# Elvetham Heath Car Show 2008



## Autovalet (May 13, 2006)

Just thought I would mention this show. It's taking place on Sunday 20th July 2008 on the relatively new Elvetham Heath Estate, near Fleet in Hampshire. Ideal for those of us in and around Surrey, Hants and Berkshire.

Have a look at the website, lots of nice cars in attendance.

http://www.elvethamheathcarshow.co.uk


----------



## Johnnyopolis (Oct 25, 2005)

Been the last couple of years... 

Got wet feet last year.... 

Good hour or so out and there was some nice cars there. 

I am thinking maybe DW should be in attendance actually... I will speak to one of the show organisers I know and post back soon.


----------



## WHIZZER (Oct 25, 2005)

Good idea johnny just near my birthday so no excuse for people to turn up and say happy birthday


----------



## Paul-T (Nov 2, 2006)

I'm actually exhibiting there this year, and as its in support of a couple of great charities, I've donated a Swissvax Detail to the raffle. So get down there and buy yourself a ticket!


----------



## King Eric (Feb 27, 2006)

Its really good and the King Lives 200 yards from it!  

You can all have a BBQ around mine if you like on my mahoosive auzzie style grill of ours (not everyone lol) I did offer it out last year and had no takers. Johnny came but it was mildly damp. The last few years have been scorching hot though and you do get a serious turnout. There is a massive park and ride car park over the road from the main field (40 yards) that could hold around 100 cars potentially! 

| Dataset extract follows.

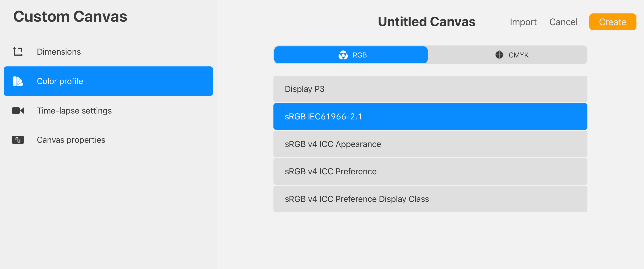This screenshot has height=269, width=644.
Task: Open the Color profile section
Action: (108, 81)
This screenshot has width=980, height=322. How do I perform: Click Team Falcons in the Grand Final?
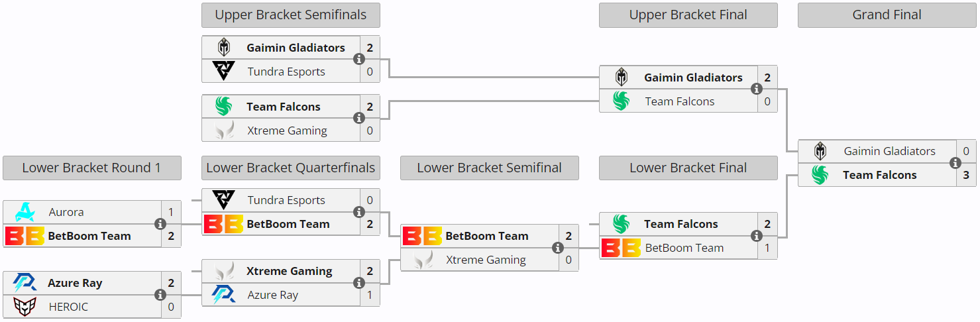coord(879,175)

Paul, your welcome to use my place as your holding location in the morning for everything. I'll help you setup as well if needs be


----------



## AndyC (Oct 25, 2005)

King Eric said:


> Johnny came but it was mildly damp.


Fnar Fnar :lol:

Count me in - we went a couple of years ago and it was a good show. Sounds like a good offer from KE and if you need any help Reginald just let me know :thumb:


----------



## Paul-T (Nov 2, 2006)

Brilliant, cheers KE, I'll take you up on that I think.

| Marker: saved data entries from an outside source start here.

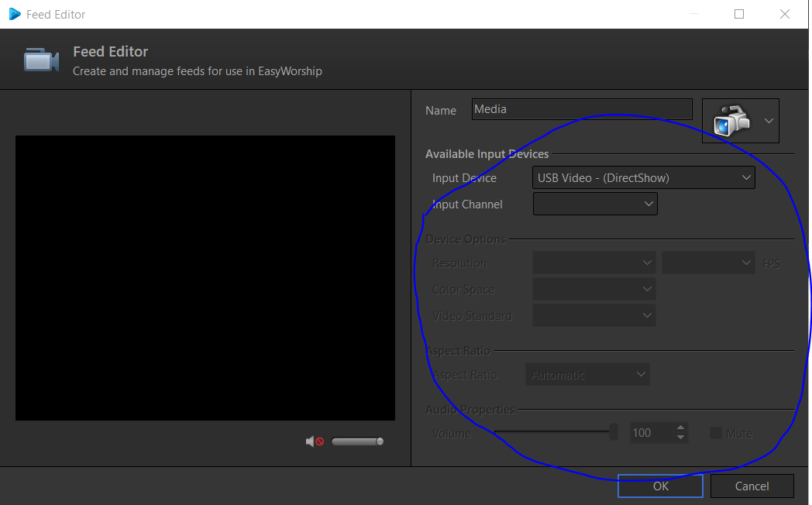Image resolution: width=812 pixels, height=505 pixels.
Task: Click the Name field containing Media
Action: [x=581, y=108]
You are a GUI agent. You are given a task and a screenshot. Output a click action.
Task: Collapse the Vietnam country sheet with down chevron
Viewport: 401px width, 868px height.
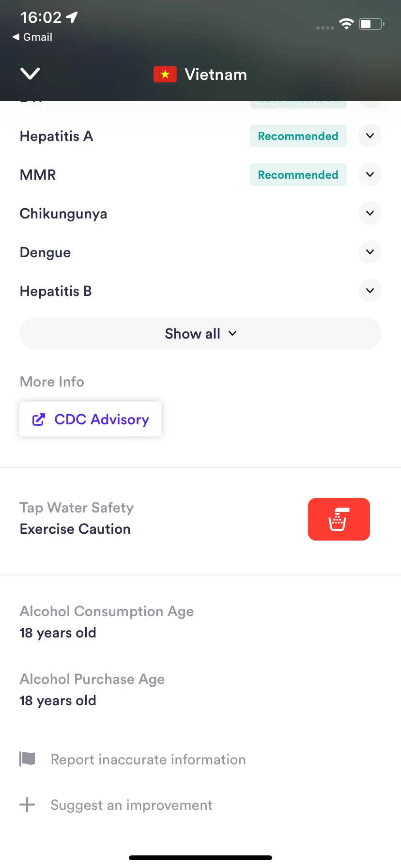click(x=30, y=74)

Thanks for that kind offer Andy, I'll see how I'm getting on nearer the time mate.


----------



## Auto Finesse (Jan 10, 2007)

As there seems to be a DW attendance i may come have a gander


----------



## chr15barn3s (Apr 10, 2007)

Ive been meaning to go to this for the last 3 years but have forgotten every time! I will have to remember now especially if there is an offer of a decent bbq


----------



## King Eric (Feb 27, 2006)

Yes definately, we will open my house up to a few of you for a BBQ no worries there. Afterall I bought that monster of a BBQ and it needs to get some use!


----------



## nogrille (Oct 27, 2005)

cars and bbq - I'm in!


----------



## drive 'n' shine (Apr 22, 2006)

A little bump - see some of you there later on no doubt :thmb:


----------